» YOUR GOAL:
Pictures in the material below are to be left out, and only the lines from the line with "Image resolution: width=391" up to and including the line with "Given: Click the" are to be written out exactly.

(Beginning of INPUT FOR THIS TASK)

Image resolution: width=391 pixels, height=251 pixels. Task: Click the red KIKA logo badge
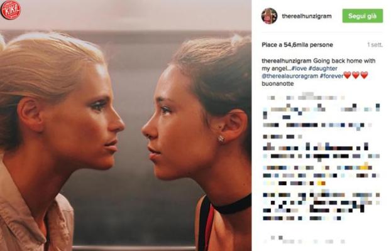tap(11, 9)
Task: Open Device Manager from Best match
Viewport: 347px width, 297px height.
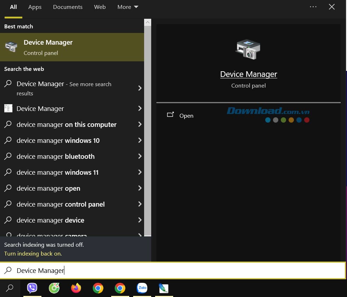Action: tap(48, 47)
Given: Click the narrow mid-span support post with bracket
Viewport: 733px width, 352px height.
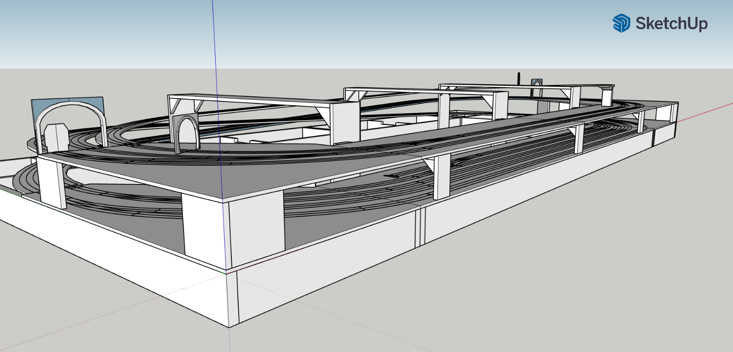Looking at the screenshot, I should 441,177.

(End of INPUT FOR THIS TASK)
(Beginning of INPUT FOR THIS TASK)

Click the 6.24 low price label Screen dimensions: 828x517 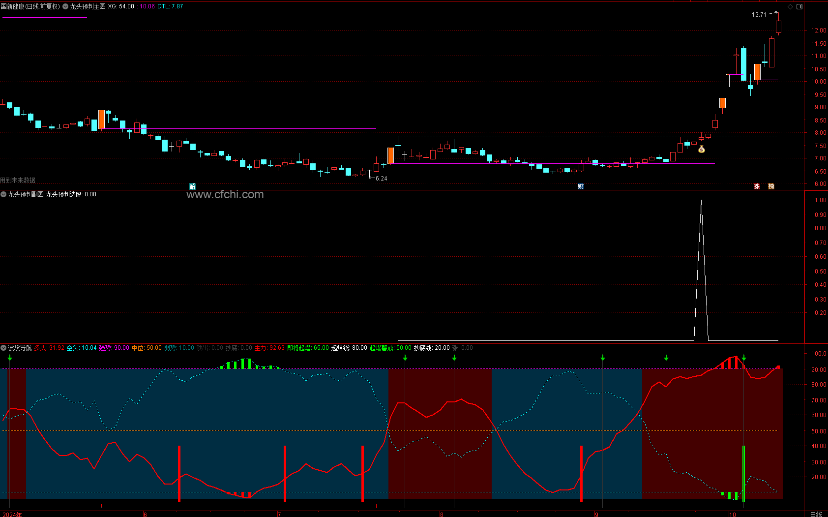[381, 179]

(End of INPUT FOR THIS TASK)
(Beginning of INPUT FOR THIS TASK)

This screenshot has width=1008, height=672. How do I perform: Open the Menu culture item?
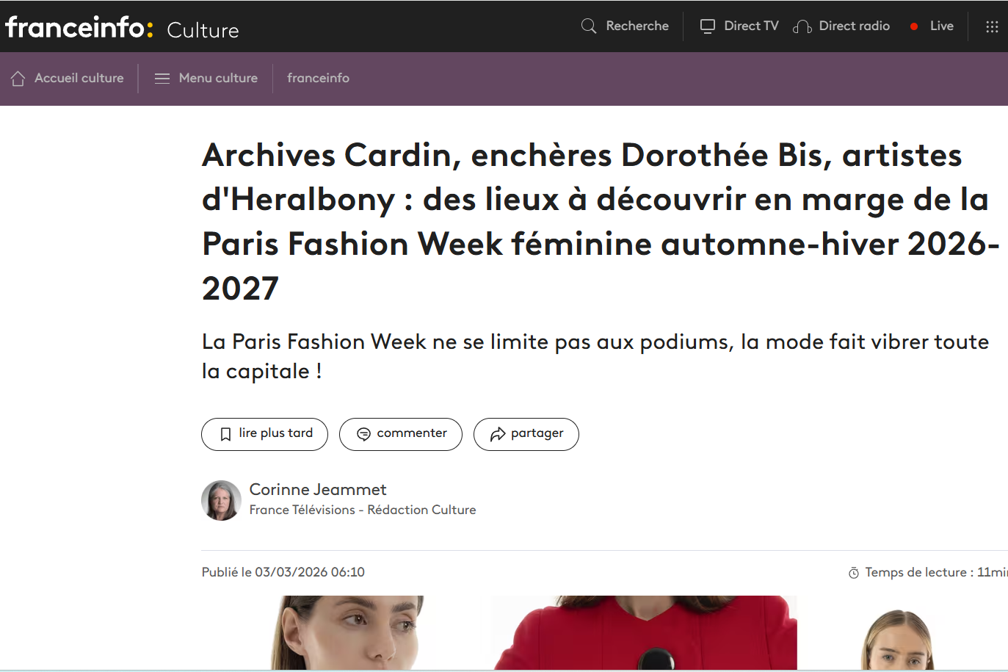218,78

(End of INPUT FOR THIS TASK)

» RESPONSE BELOW:
Image resolution: width=391 pixels, height=251 pixels. Task: Click the red KIKA logo badge
tap(11, 9)
Task: Open Device Manager from Best match
Viewport: 347px width, 297px height.
Action: tap(48, 47)
Given: Click the narrow mid-span support post with bracket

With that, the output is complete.